→ **Description of the task**
Could you copy out, word for word, the items from the line containing "at (446, 636)." through the line containing "The height and width of the screenshot is (436, 1856).", with both of those lines included?

Record extracts Start Marker

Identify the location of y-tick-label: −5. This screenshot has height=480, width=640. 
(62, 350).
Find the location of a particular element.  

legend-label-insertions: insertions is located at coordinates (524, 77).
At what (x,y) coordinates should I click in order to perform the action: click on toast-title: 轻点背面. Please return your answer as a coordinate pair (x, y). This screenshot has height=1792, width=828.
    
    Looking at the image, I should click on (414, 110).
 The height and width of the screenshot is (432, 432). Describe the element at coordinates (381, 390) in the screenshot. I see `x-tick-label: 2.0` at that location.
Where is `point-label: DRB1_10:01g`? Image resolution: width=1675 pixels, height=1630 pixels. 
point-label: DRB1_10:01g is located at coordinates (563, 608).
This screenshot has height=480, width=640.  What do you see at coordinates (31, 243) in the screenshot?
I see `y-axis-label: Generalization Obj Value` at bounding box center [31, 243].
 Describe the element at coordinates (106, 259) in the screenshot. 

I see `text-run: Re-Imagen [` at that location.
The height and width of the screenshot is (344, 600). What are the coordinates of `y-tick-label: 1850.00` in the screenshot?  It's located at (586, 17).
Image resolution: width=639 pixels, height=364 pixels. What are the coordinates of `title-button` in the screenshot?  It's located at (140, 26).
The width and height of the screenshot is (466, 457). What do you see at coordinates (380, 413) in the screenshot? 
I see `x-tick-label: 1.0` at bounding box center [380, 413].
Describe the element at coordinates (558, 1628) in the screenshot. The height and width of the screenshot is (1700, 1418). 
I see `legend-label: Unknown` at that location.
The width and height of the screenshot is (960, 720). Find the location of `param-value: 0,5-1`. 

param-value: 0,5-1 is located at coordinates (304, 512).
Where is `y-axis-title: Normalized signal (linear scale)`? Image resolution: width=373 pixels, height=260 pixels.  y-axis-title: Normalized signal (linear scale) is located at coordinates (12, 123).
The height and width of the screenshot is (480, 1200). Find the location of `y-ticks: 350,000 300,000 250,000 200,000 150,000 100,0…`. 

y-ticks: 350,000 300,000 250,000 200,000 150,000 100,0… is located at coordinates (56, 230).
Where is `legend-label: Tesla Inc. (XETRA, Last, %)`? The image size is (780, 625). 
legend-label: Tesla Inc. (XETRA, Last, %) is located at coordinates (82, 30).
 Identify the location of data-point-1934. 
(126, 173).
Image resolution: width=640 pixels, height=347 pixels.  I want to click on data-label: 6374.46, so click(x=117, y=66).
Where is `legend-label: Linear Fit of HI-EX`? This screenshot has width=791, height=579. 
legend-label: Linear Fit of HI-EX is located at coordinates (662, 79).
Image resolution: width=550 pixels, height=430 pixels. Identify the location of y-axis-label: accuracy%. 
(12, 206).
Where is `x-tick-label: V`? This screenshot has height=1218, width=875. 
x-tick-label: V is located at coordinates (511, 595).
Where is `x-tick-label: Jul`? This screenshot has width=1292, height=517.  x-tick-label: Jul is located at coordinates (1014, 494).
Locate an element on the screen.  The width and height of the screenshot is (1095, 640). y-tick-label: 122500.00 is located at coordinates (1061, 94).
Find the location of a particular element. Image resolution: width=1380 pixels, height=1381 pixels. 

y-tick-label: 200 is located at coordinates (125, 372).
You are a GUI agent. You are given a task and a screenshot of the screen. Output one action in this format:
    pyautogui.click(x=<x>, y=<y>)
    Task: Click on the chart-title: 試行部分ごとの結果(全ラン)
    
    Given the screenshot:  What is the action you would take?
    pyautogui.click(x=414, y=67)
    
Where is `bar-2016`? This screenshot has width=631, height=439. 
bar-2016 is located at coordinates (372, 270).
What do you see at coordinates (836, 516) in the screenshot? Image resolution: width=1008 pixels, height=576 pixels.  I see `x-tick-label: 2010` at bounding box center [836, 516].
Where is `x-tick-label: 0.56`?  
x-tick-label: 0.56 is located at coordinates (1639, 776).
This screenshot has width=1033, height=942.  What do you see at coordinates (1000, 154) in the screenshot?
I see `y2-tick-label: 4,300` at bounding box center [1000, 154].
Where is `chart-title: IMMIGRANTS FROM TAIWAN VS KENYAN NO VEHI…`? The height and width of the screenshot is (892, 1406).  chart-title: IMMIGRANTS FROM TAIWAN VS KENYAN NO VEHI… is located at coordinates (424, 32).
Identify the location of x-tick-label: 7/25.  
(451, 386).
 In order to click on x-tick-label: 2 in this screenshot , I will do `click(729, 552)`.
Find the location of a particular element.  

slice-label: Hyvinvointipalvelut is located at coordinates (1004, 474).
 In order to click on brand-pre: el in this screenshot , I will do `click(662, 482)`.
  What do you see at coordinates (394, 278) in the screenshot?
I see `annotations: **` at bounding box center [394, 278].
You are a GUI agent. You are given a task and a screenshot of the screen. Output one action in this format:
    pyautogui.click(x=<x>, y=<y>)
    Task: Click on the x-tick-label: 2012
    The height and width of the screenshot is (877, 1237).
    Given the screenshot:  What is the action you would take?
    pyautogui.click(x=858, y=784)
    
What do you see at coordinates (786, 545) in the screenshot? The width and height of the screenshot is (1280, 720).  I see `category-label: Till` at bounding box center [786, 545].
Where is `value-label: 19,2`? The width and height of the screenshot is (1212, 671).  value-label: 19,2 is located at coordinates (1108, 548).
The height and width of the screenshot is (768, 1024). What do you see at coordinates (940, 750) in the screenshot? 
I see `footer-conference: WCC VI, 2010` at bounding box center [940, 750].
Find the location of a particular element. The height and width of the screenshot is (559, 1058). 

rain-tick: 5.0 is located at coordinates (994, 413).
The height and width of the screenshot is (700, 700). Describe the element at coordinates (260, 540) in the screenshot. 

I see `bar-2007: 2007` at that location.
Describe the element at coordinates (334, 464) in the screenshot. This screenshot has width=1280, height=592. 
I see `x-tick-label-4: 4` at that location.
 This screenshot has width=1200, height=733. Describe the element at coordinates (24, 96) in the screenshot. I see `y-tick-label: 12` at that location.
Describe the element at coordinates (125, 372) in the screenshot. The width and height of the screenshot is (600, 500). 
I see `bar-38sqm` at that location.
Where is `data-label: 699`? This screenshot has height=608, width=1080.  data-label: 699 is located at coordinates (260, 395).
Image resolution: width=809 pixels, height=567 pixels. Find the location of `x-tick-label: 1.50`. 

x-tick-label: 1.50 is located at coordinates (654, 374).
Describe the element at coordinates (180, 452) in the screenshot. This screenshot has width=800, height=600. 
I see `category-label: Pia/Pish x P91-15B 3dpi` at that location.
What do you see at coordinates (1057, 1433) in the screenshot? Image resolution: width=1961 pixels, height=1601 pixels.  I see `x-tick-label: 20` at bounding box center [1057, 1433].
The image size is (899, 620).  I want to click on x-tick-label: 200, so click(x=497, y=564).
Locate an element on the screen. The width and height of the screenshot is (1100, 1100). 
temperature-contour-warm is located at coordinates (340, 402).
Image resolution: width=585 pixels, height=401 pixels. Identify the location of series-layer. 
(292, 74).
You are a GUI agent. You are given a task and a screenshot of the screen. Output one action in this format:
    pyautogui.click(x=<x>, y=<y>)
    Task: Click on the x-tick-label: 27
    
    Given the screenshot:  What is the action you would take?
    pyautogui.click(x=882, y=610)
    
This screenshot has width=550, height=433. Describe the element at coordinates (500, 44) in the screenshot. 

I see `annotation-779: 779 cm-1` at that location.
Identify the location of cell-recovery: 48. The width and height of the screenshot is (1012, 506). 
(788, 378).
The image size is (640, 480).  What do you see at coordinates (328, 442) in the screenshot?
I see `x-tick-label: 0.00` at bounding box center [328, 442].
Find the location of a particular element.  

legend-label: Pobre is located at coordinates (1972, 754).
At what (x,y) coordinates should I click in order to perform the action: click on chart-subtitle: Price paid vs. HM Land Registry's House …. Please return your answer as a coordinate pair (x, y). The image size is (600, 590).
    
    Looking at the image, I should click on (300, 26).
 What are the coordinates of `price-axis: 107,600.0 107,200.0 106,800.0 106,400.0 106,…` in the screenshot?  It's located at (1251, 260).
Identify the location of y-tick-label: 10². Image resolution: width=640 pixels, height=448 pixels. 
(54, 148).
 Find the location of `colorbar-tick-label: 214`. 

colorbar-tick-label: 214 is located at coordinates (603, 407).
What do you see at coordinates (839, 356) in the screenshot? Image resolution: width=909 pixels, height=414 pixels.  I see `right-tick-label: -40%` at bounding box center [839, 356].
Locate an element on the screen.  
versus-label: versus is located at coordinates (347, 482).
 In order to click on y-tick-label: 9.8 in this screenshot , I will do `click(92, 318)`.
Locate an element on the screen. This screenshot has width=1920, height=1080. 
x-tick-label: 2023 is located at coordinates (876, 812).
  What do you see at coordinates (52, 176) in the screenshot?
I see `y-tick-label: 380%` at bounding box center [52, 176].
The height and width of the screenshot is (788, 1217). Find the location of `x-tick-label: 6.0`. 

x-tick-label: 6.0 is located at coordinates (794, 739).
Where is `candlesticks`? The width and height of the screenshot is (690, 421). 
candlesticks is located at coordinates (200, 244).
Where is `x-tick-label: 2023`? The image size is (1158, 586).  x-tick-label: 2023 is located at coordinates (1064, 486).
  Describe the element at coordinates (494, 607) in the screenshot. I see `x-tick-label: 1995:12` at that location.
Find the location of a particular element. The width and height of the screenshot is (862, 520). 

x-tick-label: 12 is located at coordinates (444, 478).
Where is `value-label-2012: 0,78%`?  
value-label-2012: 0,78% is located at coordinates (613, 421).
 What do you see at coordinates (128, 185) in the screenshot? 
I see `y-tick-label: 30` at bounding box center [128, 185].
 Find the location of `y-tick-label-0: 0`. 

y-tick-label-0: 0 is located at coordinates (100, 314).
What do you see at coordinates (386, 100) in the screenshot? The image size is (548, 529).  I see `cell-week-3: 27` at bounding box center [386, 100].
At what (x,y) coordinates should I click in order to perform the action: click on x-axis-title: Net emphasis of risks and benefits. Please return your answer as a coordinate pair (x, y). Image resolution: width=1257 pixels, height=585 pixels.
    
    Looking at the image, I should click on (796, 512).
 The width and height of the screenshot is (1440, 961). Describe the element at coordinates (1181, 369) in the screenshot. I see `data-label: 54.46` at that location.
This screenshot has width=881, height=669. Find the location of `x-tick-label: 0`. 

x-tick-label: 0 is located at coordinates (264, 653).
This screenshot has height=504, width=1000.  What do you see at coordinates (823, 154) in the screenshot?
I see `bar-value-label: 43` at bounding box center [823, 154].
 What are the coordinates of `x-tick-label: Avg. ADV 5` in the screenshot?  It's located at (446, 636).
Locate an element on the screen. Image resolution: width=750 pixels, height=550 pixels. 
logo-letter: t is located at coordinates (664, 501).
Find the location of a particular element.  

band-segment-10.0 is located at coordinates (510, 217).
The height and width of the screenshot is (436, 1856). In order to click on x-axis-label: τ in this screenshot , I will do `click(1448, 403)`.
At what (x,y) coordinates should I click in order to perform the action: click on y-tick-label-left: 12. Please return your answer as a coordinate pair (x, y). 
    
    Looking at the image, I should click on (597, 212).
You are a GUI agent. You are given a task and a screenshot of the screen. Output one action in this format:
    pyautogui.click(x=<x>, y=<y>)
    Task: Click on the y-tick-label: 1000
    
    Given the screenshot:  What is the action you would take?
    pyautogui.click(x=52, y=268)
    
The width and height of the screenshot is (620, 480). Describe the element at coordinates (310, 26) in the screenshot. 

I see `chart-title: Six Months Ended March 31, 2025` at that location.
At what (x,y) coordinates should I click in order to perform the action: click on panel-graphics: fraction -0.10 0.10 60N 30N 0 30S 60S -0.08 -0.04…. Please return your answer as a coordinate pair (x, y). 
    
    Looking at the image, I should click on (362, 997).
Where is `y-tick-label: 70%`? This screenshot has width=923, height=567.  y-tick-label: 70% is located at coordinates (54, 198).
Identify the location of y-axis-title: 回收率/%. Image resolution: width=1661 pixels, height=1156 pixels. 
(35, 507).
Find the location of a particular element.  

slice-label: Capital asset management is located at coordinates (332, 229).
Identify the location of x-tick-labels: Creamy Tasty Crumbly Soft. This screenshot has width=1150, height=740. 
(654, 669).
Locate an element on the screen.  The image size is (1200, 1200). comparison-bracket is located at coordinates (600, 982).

Record extracts End Marker

→ **Result of this exercise**
 What are the coordinates of `x-tick-label: Avg. ADV 5` in the screenshot?  It's located at (446, 636).
Locate an element on the screen. Image resolution: width=750 pixels, height=550 pixels. 
logo-letter: t is located at coordinates (664, 501).
Find the location of a particular element.  

band-segment-10.0 is located at coordinates (510, 217).
The height and width of the screenshot is (436, 1856). In order to click on x-axis-label: τ in this screenshot , I will do `click(1448, 403)`.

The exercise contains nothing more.